I want to add a front panel headphone/mic to my I-CUTE case - does anyone know where I can get the cable kit to mod my case with the jacks on the front ? - here's my case if anyone's interested... 

http://www.ebuyer.com/customer/prod...2hvd19wcm9kdWN0X292ZXJ2aWV3&product_uid=59321

I'm in the UK so a uk source would be appreciated


Thanks

Phil. :4-dontkno


----------



## jimscreechy (Jan 7, 2005)

That is a nice case. Try this site, they specialise in all types of front panel accesories and connectors.

http://www.frontx.com/


----------



## jimscreechy (Jan 7, 2005)

If your UK this is a really nice one, and maplin have stores nationwide so you probably have a local store.

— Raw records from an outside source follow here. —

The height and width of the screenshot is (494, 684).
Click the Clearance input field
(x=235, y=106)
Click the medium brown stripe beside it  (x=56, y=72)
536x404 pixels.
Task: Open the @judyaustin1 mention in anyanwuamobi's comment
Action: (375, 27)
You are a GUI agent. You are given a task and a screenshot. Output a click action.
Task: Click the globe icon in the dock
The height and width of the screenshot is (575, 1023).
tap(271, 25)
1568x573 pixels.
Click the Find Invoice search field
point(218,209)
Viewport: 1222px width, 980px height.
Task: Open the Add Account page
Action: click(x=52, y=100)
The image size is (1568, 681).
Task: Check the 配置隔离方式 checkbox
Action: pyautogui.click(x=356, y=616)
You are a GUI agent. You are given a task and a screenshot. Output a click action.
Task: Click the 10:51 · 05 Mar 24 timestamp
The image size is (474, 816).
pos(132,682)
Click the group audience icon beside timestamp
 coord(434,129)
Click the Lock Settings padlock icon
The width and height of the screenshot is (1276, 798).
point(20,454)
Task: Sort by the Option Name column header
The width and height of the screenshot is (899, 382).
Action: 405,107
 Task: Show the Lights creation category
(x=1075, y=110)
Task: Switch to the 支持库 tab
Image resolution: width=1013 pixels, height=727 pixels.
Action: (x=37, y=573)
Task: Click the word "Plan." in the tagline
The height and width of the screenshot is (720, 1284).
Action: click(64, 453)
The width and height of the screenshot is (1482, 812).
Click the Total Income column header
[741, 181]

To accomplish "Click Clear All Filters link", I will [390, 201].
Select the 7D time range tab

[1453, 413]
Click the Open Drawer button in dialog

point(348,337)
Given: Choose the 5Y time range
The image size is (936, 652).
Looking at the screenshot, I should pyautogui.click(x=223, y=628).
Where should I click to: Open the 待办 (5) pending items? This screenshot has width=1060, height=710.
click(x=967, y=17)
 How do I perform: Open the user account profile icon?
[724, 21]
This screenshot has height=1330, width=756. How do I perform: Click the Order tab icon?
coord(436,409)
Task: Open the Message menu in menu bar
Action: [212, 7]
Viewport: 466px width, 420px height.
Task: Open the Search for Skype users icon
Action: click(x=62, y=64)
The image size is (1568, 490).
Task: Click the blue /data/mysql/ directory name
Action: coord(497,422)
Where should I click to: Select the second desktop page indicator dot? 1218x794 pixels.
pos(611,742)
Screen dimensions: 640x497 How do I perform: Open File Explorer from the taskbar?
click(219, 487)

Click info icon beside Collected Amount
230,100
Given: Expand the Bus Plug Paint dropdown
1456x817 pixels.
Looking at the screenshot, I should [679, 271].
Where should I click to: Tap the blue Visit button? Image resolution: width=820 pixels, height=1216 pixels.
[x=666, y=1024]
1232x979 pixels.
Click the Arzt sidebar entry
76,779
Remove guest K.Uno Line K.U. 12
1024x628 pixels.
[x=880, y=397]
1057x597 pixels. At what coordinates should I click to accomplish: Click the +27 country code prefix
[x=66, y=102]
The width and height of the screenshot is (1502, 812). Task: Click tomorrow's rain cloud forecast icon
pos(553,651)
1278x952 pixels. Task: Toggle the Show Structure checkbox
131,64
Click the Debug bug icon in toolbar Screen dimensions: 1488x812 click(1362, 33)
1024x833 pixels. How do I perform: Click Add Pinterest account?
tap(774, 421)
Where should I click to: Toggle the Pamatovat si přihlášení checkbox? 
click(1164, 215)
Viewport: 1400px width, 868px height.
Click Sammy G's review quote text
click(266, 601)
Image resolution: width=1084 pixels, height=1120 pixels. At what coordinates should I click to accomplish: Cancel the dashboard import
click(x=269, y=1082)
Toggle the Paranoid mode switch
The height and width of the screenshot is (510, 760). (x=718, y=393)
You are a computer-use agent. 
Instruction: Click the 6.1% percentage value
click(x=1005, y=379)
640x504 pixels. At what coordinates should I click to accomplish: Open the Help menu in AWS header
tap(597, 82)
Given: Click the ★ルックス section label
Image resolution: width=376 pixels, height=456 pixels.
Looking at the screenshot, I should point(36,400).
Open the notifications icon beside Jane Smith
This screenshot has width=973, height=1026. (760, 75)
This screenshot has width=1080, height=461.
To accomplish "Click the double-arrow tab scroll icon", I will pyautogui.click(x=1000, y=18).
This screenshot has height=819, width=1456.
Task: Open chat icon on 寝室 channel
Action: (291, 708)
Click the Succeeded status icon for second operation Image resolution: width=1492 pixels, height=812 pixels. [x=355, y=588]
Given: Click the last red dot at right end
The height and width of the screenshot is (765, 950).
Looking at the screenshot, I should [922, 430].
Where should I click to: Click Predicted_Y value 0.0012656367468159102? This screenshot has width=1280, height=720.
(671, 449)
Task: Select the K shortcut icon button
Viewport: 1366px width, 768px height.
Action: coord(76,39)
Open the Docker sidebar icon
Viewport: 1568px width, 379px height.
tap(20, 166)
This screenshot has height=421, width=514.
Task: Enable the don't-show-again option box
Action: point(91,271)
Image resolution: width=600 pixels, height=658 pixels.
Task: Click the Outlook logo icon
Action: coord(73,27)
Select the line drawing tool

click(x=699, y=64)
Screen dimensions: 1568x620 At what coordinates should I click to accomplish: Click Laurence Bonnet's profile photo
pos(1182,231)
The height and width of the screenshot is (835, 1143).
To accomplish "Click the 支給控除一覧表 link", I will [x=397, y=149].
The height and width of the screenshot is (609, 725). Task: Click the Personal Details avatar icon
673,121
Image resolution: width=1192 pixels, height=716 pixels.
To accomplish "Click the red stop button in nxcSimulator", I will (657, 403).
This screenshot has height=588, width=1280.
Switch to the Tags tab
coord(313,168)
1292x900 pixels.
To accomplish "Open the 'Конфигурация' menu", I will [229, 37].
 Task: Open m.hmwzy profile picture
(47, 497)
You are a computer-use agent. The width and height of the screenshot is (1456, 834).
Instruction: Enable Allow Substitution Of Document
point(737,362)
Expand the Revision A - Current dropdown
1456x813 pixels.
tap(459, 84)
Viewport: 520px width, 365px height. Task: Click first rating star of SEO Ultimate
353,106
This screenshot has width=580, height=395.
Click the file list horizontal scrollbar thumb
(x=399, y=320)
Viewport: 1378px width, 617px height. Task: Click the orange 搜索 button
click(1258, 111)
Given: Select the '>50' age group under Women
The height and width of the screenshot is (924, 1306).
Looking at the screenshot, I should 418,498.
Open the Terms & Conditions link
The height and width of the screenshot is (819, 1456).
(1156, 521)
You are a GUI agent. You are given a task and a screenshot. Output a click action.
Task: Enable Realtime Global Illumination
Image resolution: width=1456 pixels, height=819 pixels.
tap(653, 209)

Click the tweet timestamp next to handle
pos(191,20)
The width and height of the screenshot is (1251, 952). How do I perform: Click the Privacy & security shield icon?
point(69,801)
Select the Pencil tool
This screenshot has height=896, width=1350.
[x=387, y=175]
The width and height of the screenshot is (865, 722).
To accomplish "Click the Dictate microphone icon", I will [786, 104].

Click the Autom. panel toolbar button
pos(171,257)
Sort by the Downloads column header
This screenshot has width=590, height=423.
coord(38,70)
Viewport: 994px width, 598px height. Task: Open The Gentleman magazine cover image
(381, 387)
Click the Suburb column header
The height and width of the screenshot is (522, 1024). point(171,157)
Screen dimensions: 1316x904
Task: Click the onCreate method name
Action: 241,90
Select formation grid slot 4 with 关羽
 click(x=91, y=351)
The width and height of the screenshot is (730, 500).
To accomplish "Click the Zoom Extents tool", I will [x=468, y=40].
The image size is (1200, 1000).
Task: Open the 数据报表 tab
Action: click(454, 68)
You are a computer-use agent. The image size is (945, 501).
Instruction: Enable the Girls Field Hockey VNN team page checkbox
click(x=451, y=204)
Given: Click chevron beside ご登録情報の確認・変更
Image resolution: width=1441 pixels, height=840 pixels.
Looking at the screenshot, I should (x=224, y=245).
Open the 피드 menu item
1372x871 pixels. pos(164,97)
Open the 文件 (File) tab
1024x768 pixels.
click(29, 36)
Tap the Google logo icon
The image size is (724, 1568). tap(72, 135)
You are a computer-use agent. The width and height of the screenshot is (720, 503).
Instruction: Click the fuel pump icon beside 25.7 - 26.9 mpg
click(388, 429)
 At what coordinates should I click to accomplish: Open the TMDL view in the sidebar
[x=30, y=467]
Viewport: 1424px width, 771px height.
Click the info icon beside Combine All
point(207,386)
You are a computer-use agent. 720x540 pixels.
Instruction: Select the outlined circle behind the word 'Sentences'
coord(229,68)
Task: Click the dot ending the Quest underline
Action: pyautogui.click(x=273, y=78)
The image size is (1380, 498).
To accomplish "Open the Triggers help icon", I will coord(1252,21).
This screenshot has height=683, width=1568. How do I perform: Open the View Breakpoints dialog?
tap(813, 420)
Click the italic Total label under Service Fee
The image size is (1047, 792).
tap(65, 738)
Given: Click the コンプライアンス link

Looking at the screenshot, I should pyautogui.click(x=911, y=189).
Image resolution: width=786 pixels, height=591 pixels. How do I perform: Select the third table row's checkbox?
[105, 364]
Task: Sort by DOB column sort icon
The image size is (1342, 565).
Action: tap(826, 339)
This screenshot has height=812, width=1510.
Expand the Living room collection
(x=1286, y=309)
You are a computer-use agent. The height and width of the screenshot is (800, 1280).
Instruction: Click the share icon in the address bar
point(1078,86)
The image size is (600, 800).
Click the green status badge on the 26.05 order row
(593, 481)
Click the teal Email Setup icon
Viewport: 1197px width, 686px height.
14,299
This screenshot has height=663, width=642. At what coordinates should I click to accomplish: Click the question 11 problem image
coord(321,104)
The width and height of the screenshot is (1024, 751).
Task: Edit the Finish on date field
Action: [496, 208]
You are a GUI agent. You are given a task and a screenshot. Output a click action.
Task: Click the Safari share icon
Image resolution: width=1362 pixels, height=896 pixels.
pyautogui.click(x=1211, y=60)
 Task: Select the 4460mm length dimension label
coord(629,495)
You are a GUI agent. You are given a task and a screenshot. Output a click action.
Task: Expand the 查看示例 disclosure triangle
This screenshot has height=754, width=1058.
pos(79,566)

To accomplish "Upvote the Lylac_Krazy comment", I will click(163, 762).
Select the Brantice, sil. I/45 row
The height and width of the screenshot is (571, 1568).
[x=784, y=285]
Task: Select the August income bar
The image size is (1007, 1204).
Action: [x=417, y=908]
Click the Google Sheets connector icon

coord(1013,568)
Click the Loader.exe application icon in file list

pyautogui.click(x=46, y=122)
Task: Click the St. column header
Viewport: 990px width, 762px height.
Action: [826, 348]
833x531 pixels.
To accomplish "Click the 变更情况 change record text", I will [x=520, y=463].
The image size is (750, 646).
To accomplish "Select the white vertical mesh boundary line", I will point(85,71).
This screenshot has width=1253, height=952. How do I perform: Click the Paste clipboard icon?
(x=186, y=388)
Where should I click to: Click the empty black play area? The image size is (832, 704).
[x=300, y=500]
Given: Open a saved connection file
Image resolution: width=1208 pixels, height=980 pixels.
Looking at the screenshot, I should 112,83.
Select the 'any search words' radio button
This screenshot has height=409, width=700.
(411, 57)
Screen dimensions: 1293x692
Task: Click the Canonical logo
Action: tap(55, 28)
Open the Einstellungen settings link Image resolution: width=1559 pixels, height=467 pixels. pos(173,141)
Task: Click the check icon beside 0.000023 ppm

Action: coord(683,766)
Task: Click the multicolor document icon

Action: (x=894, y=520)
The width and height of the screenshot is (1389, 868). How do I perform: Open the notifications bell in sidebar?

http://www.maplin.co.uk/module.aspx?ModuleNo=34113&doy=8m7


----------



## philheckler (Apr 14, 2005)

this is what I settled for in the end...

http://www.silverstonetek.com/products-fp31.htm

siverstone fp31 - liked it because it came in black which suited my i-cute case... I've had to mod it a bit to get it to sit flush with the front panel of my case but it seems to do th job just fine...

Phil


----------